Does schema markup help with AI search? Yes, schema markup can help AI and search systems understand your business more clearly. It labels information such as your organisation, services, location, FAQs and articles in a structured format. It is not a ranking cheat, and it will not fix weak content, but it can reduce confusion and support better extraction.
What is GEO and how is it different from SEO? GEO stands for Generative Engine Optimisation. SEO focuses on improving visibility in traditional search results, while GEO focuses on making your content suitable for AI-generated answers. In practice, they overlap heavily. Good GEO still needs crawlable pages, useful content, authority, consistency and trust. It is an extension of SEO, not a replacement.

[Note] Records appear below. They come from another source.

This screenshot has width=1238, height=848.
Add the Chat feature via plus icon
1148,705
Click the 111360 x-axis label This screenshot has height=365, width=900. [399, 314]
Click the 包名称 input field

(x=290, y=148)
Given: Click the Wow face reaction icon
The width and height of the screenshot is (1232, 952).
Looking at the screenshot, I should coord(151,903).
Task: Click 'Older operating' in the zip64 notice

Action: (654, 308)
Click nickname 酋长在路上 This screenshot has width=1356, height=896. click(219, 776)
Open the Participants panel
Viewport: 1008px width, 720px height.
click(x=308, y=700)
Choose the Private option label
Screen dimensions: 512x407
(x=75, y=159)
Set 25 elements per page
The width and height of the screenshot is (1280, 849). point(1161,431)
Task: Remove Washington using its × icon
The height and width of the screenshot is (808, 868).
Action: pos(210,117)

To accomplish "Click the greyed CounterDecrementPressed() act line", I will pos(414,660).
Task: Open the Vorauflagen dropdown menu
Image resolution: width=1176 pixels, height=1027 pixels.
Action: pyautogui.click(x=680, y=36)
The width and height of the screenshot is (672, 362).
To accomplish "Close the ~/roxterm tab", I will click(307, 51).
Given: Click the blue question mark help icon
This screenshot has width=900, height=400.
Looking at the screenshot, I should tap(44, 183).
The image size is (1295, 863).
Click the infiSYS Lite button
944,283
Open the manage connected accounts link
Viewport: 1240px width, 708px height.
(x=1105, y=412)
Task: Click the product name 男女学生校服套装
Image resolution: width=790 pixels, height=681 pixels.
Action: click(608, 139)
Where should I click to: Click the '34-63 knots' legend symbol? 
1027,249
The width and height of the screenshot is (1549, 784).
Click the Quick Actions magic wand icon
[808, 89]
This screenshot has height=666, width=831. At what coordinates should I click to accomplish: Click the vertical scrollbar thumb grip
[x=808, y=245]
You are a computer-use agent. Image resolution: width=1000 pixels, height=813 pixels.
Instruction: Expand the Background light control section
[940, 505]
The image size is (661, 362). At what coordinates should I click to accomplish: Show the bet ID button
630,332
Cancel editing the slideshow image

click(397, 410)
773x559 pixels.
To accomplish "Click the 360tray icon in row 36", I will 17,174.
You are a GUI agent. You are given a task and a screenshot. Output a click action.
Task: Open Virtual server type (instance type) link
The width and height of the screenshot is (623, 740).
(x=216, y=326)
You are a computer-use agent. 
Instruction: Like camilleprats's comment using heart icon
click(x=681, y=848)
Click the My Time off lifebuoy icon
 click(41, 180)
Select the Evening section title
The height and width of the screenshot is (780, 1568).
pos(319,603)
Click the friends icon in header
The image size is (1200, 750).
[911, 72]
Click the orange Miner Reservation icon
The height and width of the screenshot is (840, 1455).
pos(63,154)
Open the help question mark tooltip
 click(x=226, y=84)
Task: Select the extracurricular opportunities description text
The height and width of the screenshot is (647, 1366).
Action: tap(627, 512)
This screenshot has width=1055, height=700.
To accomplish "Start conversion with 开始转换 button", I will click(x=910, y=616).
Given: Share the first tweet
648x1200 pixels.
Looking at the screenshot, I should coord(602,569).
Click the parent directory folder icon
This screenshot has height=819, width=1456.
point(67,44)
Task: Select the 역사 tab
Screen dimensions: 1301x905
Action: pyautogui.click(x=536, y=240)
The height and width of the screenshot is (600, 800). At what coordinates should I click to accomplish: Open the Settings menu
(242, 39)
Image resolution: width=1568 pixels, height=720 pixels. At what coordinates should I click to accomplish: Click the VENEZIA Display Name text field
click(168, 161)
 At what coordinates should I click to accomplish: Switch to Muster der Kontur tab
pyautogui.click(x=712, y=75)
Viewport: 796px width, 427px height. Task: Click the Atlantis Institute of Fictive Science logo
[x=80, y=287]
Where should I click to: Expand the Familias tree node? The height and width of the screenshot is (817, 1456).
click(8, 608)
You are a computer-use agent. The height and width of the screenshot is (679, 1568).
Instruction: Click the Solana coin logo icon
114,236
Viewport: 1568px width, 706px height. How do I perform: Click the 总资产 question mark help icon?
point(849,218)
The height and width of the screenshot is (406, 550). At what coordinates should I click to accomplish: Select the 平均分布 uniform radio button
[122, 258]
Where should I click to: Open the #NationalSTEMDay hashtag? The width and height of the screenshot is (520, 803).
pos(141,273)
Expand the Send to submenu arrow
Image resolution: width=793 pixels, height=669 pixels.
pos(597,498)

How do I know if AI tools are mentioning my business? Start by manually testing prompts in ChatGPT, Gemini, Perplexity and Google AI results using your services, location and brand name. Record whether you appear, how you are described and which competitors are mentioned. There is no perfect universal tracking system yet, so combine manual checks with Search Console, referral data and lead source questions.
Do local businesses need to worry about AI search now? Yes, but do not panic. Local customers still use Google, Maps, reviews and websites. AI search adds another layer on top. If your business information is already clear, consistent and trusted, you are in a better position. If your site is vague and your Google Business Profile is half-finished, fix that first.
Will AI search reduce traffic to my website? It might for some queries, especially simple informational ones where the answer appears directly in the results. But local and service-based searches still need trust, comparison and action. Your job is to make sure that if AI tools summarise the market, your business is clear enough and credible enough to be included.